▸ COMPITO 1: Indica se ciascuna affermazione concorda con il testo sui caregiver familiari, rispondendo sì o no e citando alla lettera le parole del testo che lo stabiliscono: (a) in Italia i caregiver familiari sono 7,3 milioni; (b) i caregiver familiari ricevono aiuti economici; (c) i caregiver familiari assistono il parente in casa ogni giorno.
▸ COMPITO 2: Continua il testo sui caregiver familiari, riprendendo subito dopo la sua ultima frase.

▸ TESTO DI PARTENZA:
Le associazioni in rappresentanza dei 7,3 milioni di familiari che assistono a tempo pieno genitori, coniugi o figli infermi e disabili fanno sentire la loro voce in vista del confronto in Senato

Sono mamme, papà, mogli, figli, fratelli, sorelle, nipoti. Assistono in casa, tutti i giorni, un loro parente disabile, anziano non autosufficiente o affetto da una malattia cronica invalidante. Accudiscono, vestono, lavano, imboccano persone che non riescono a farlo da sole. Con notti insonni, corse in ospedale e carrozzine da portare. Si chiamano “caregiver familiari” e sono, di fatto, dei “volontari” generosi e senza alternative, costretti a sostituirsi alla mancanza di servizi socio- sanitari sul territorio. In Italia se ne contano 7,3 milioni: un esercito nascosto, senza aiuti economici, e senza una legge che li tuteli.

▸ ELENCO DEI DATI:
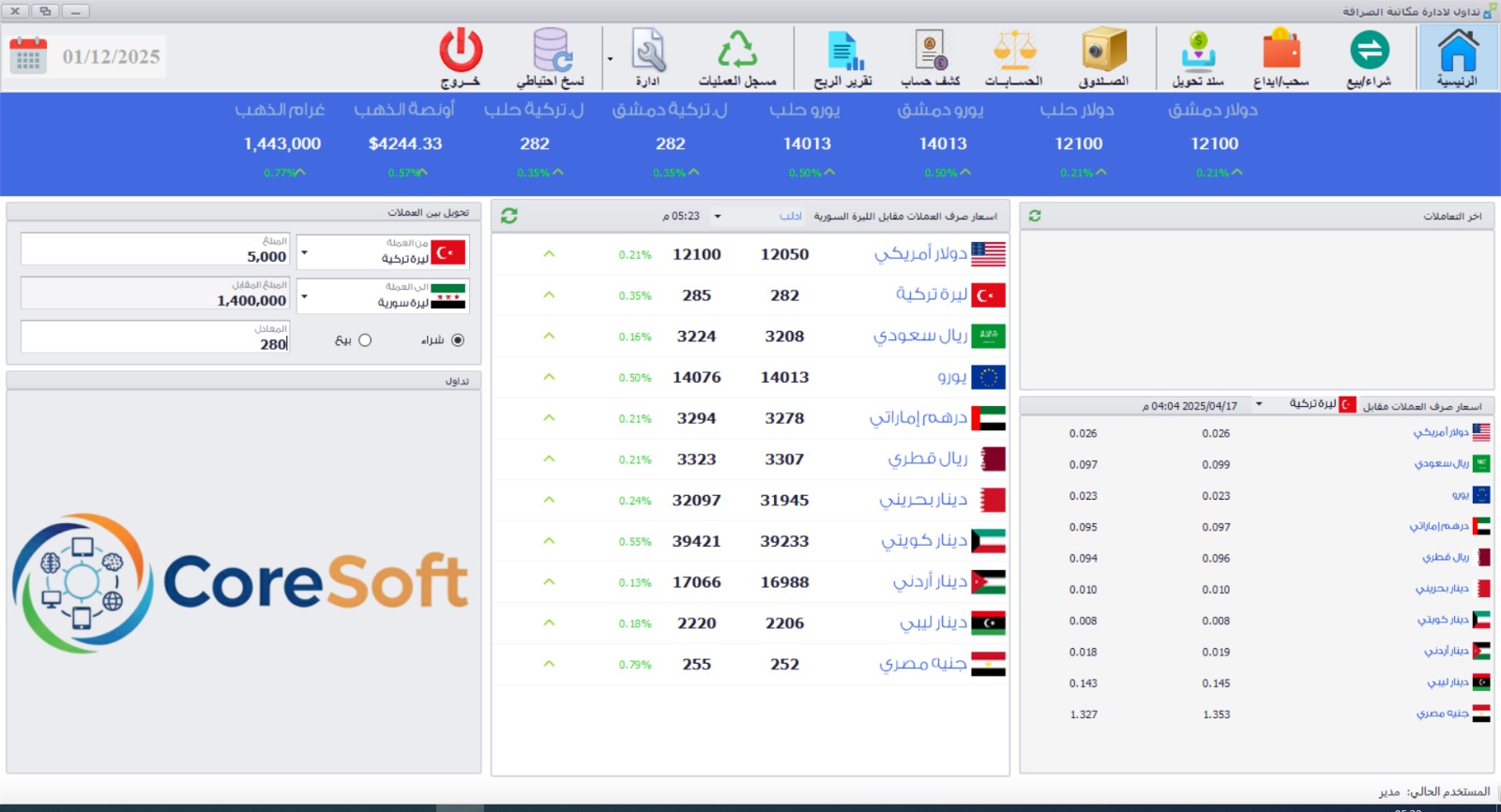Image resolution: width=1501 pixels, height=812 pixels.
Task: Open the cash box safe (الصندوق) icon
Action: pyautogui.click(x=1103, y=58)
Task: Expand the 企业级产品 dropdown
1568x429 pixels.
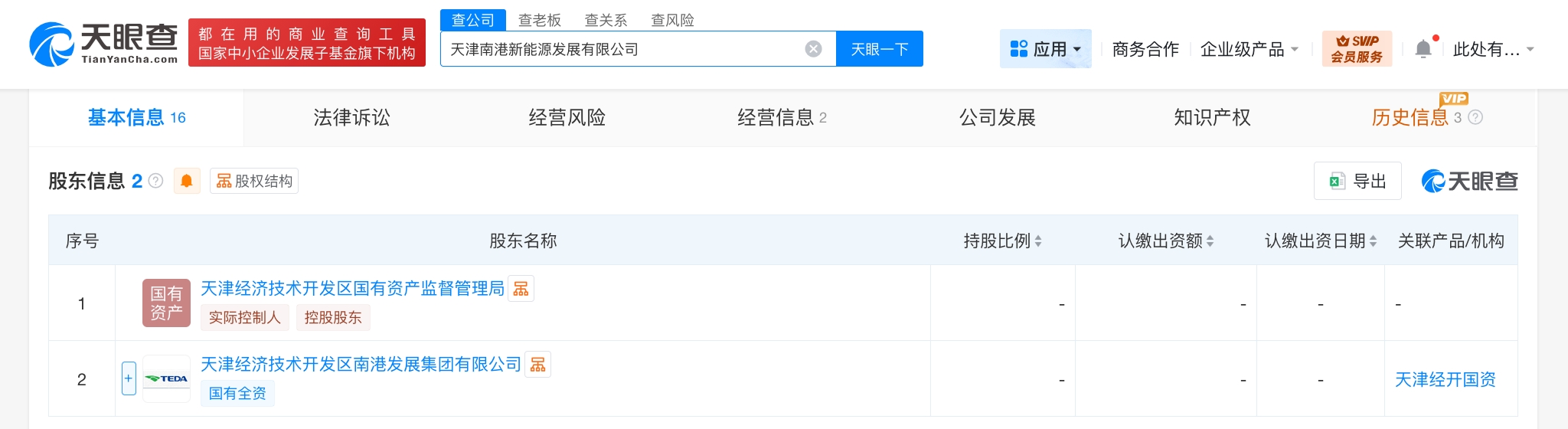Action: coord(1249,49)
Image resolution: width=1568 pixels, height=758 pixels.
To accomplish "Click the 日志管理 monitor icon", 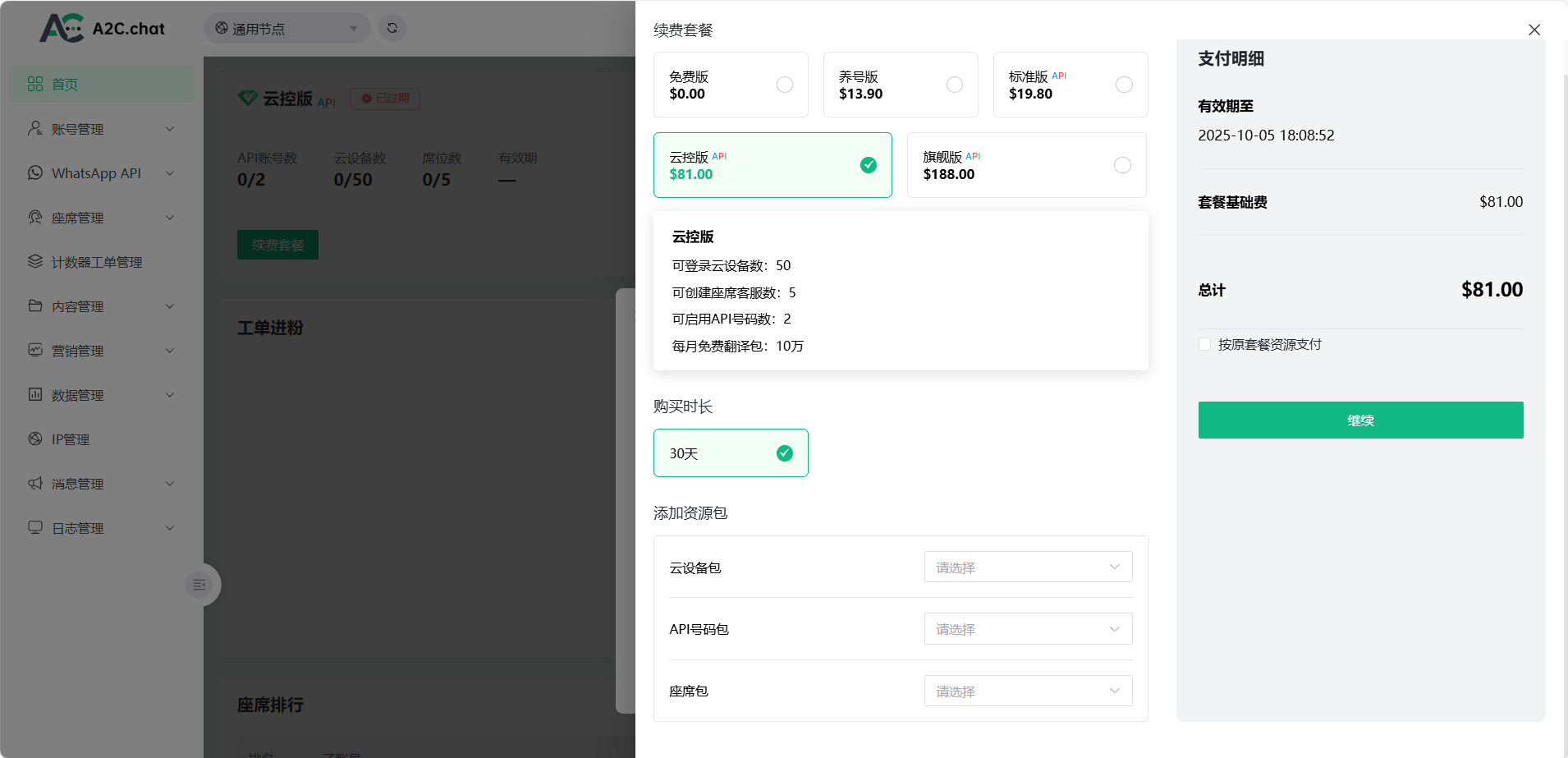I will [x=35, y=527].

▸ RISPOSTA 1: (a) Sì: «In Italia se ne contano 7,3 milioni». (b) No: «senza aiuti economici». (c) Sì: «Assistono in casa, tutti i giorni».

▸ RISPOSTA 2:
Ma qualcosa si sta muovendo: nell’ultima settimana di questo mese la Commissione Lavoro del Senato comincerà a discutere il disegno di legge n. 1461, testo unico firmato da senatori di tutti i gruppi, che prevede il riconoscimento e il sostegno a chi svolge questo ruolo. I soldi ci sono già: il Fondo appositamente istituito ammonta a 65 milioni per il triennio 2018-2020. Risorse “congelate”, però, finché non c’è la legge. «Una cifra inadeguata, che non tiene conto delle effettive necessità» è il giudizio di Alessandro Chiarini, presidente del Coordinamento nazionale Famiglie con Disabilità (Confad), che definisce il ddl «pressapochista e lontano anni luce dal fornire risposte serie e concrete al problema». «Da parte della classe politica finora c’è stato un muro di indifferenza – prosegue Chiarini – perché si considerano ancora i caregiver come dei volontari senza sapere che molti vivono in povertà perché costretti a lasciare il loro lavoro per dedicarsi a tempo pieno all’assistenza del congiunto, un’attività massacrante, anche psicologicamente».